= Document section =
##############################

Mental Disorder

In years gone by, mental health disorders were largely swept under the carpet. Stiff upper lip was the going wisdom. Thankfully, we don’t live in that world any more. It is no longer seen as a sign of weakness any more than, say, a cough or back pain. According to the most recent census, one in ten Australians were diagnosed with a mental health disorder. That’s over 2.2 million people. If that number seems high to you, consider this: it has probably always been this high, but people didn’t feel free to pursue help. It is much like when schools stopped punishing students for being left handed, and all of a sudden, the number of lefties skyrocketed. When we allow people to express how they feel, we finally get accurate data. In actual fact, the true number may yet be higher when you think about all the undiagnosed disorders out there…

Ultimately, it comes down to this: You or someone you love will one day need help with a mental health disorder. Fortunately, there is so much you can do. It is comforting to know that having a little lapse is not going to be permanent. It will go, and here are six things you can do to send it on its way as soon as possible.

  1. Eating healthily

A meta-study conducted by Harvard Medical School showed a direct correlation between your diet and your mental health. They found that if your diet is high in red meat or processed meat, your chances of developing depression were significantly higher. This was exacerbated by a diet of sugars, fats, and an absence of fruits and vegetables. So, you can almost flip this on its head to work out what you need to do to avoid depression: High intake of veggies and fruits, whole grains, antioxidants and low levels of meat. Often, when we are feeling low, we want that quick hit of a comfort food to release endorphins that make us feel good. But ultimately, this does us more harm than good.

  1. Looking after your gut biome

There is a plethora of medical research coming out in the last ten years that is pointing to your gut as one of your most important organs when it comes to brain function (some researchers even describe it as your ‘second brain’). It is a finely tuned ecosystem of bacteria down there, but if we don’t take care of it, the balance can tip. This causes inflammation that can be linked to both anxiety and depression. To load yourself up with the good stuff, you should be getting more fermented foods into your diet: Kefir, kombucha, kimchi, sauerkraut. This is especially important if you have just done a round of antibiotics; these are amazingly powerful medicines, but in getting rid of an illness, they end up taking all of the good bacteria in your stomach with it. So you need to be really intentional in repopulating your gut with probiotics afterwards. Consider Caruso’s or something similar if you are after a reliable choice.

  1. Get good sleep

Good sleep hygiene is critical to our mental health. It is the moment where the brain washes away all the carcinogenic toxins of the day and does a spring clean. If we don’t let the brain do this, it becomes dulled, and there is a strong correlation between people getting less than seven hours sleep, and developing depression. But the quest to get better sleep is always easier said than done. Some people simply need to modify their lifestyle habits to make this work: not using blue light screens after 7pm, or perhaps eating dinner earlier. For others, they hop into bed and their mind gets the better of them. They begin to fear going to bed because it is a time when loneliness kicks in and there is nothing to distract them. In that case, a supplement can come in and save the day. This might be something like Caruso’s MindEZE, which uses a variety of natural ingredients to calm your mind before bed.

##############################

= Extracted records =
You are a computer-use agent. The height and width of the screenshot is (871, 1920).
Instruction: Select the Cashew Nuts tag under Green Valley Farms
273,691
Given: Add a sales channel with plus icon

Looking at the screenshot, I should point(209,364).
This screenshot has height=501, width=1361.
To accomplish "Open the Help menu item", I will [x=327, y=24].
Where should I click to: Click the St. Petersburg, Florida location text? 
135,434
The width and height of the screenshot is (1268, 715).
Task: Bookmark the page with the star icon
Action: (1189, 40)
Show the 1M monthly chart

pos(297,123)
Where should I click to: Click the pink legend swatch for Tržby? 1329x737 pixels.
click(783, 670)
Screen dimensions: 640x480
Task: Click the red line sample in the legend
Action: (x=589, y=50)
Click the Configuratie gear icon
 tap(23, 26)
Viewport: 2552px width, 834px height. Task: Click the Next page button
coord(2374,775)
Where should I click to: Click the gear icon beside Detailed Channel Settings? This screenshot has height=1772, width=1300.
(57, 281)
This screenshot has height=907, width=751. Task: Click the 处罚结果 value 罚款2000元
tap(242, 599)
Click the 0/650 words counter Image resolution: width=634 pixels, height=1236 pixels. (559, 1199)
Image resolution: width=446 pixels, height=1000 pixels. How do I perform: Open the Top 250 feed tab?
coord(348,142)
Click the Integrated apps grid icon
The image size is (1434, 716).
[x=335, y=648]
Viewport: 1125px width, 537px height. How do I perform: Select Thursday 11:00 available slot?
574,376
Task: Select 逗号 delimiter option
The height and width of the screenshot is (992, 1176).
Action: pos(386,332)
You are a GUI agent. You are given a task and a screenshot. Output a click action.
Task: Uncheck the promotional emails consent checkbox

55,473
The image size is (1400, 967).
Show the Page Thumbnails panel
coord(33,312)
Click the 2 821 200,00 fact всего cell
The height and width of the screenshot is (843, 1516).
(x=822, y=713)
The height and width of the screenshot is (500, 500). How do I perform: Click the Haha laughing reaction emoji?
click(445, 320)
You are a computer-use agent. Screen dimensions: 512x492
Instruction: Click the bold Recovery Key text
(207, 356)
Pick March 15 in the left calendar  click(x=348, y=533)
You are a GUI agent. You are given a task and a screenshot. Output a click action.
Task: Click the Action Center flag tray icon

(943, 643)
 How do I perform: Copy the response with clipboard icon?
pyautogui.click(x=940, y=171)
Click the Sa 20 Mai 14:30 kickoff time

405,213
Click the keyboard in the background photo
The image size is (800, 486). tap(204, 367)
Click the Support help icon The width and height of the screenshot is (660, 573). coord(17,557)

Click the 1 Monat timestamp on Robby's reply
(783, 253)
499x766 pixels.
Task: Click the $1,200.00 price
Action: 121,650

##############################

= Description of the task =
Continue the mental health article from its last sentence above.

= Task response =
  1. Exercising

Exercise does good things to your brain. It releases endorphins that mimic the effects of cannabis (endogenous cannabinoids), so you end up feeling a bit relaxed, slightly less pent up and with a better sense of well-being. Experts recommend getting 30 minutes of exercise three to five times a week, but if this is beyond you, even getting 15 minutes of moderate exercise (a brisk walk) is enough to boost your mood.

  1. Maintaining social connections

This is closely linked to exercise because it is often a great way to kill two birds with one stone. The more you can interact with others, the less time you spend focused inwards on yourself. A recent study has shown that there is a linguistic indicator of depression: people who use a disproportionate amount of personal pronouns. That means they talk about “I”, “me” or “my” problems more than looking outward at others. Just by hearing about other people’s experiences, you get momentarily lifted from your own. And sometimes, that is exactly what you need.

  1. Professional help

This is not listed last because it should be the ‘last resort’. On the contrary, choosing to seek professional help is a really positive initial step. It is kind of like taking your car in for a service when there is a tiny oil leak, as opposed to waiting until your car is about to explode. Speaking to a trained counsellor can be life changing, and you shouldn’t put it off. Chat to your GP, and get a mental health plan. This allows you ten visits to a clinical psychologist which are heavily subsidised by Medicare. If it turns out that you were just having a moment, there is no harm done by talking about it.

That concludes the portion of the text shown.